Selected extract »
╭──

Step 2: tRNA (Transfer RNA). It acts as an adapter molecule. It reads the genetic code on mRNA via its anticodon loop and brings the specific amino acids to the ribosome during translation.

(c) Template strand vs Coding strand
Step 1: Template Strand. The DNA strand with 3' → 5' polarity that is physically read by RNA polymerase to synthesize mRNA.
Step 2: Coding Strand. The DNA strand with 5' → 3' polarity. It does not code for RNA physically, but its nucleotide sequence is exactly identical to the newly formed mRNA (except T is replaced by U).

Question 9: List two essential roles of ribosome during translation.

Answer:
Step 1: Structural Support & Binding. The ribosome provides the physical site where mRNA and tRNA come together to interact perfectly. Its smaller subunit binds to mRNA, while the larger subunit has sites (A, P, E) for tRNA binding.
Step 2: Catalytic Role. The larger subunit acts as a catalyst (ribozyme) to form peptide bonds between adjacent amino acids to build the polypeptide chain.

╰──

Work to complete »
1. Name every tRNA binding site on the larger ribosomal subunit that the excerpt on transcription and translation identifies.
2. Write the next part of the excerpt on transcription and translation, picking up after its final sentence.
The material that follows has no connection to the excerpt on transcription and translation.

Entries taken from a collection:
╭──

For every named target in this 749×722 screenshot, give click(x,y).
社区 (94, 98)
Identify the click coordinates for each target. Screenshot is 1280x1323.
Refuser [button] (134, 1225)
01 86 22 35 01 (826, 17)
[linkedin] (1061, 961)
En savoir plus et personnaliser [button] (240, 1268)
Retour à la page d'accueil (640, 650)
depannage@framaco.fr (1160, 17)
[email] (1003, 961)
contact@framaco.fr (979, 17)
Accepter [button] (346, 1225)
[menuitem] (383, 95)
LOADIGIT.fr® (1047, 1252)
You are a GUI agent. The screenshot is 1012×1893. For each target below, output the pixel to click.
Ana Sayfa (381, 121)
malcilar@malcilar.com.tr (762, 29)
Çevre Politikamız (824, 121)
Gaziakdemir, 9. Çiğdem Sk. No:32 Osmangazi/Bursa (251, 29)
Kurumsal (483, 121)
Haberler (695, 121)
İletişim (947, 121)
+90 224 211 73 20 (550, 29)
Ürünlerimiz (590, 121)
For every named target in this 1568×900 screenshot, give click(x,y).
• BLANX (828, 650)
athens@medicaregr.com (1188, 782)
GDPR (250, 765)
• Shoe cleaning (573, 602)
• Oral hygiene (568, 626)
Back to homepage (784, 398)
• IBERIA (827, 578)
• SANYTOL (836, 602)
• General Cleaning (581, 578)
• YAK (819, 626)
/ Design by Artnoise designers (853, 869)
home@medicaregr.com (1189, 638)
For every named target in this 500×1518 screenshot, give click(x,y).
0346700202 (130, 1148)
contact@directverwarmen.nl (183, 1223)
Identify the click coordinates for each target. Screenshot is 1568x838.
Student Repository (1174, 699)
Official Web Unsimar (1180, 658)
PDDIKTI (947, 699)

╰──

Answer section »
1. A, P, E

2.
Question 10: In the medium where E. coli was growing, lactose was added, which induced the lac operon. Then, why does lac operon shut down some time after addition of lactose in the medium?

Answer:
Step 1: Induction phase. When lactose is added, it acts as an inducer, binding to the repressor protein and turning the operon ON. This allows the synthesis of β-galactosidase, which breaks down the lactose into glucose and galactose for energy.
Step 2: Shut down phase. Once the bacteria consume all the lactose in the medium, there is no more inducer left to bind the repressor. The free repressor protein becomes active again, binds tightly to the operator region, and blocks RNA polymerase. Thus, the lac operon shuts down automatically to save cellular energy.

Question 11: Explain (in one or two lines) the function of the following: (a) Promoter (b) tRNA (c) Exons

Answer:
Step 1: (a) Promoter. It is a specific DNA sequence located at the 5' end of the transcription unit where RNA polymerase binds and initiates transcription.
Step 2: (b) tRNA. It acts as an adapter molecule that reads the mRNA codon via its anticodon and transports the corresponding amino acid to the ribosome.
Step 3: (c) Exons. These are the coding sequences in eukaryotic split genes that appear in the mature, processed mRNA and are translated into proteins.

Question 12: Why is the Human Genome project called a mega project?

Answer:
Step 1: Massive Scale. The Human Genome Project (HGP) is called a mega project because of its massive scale and scope. It aimed to sequence all the $3\times10^9$ base pairs of the human genome.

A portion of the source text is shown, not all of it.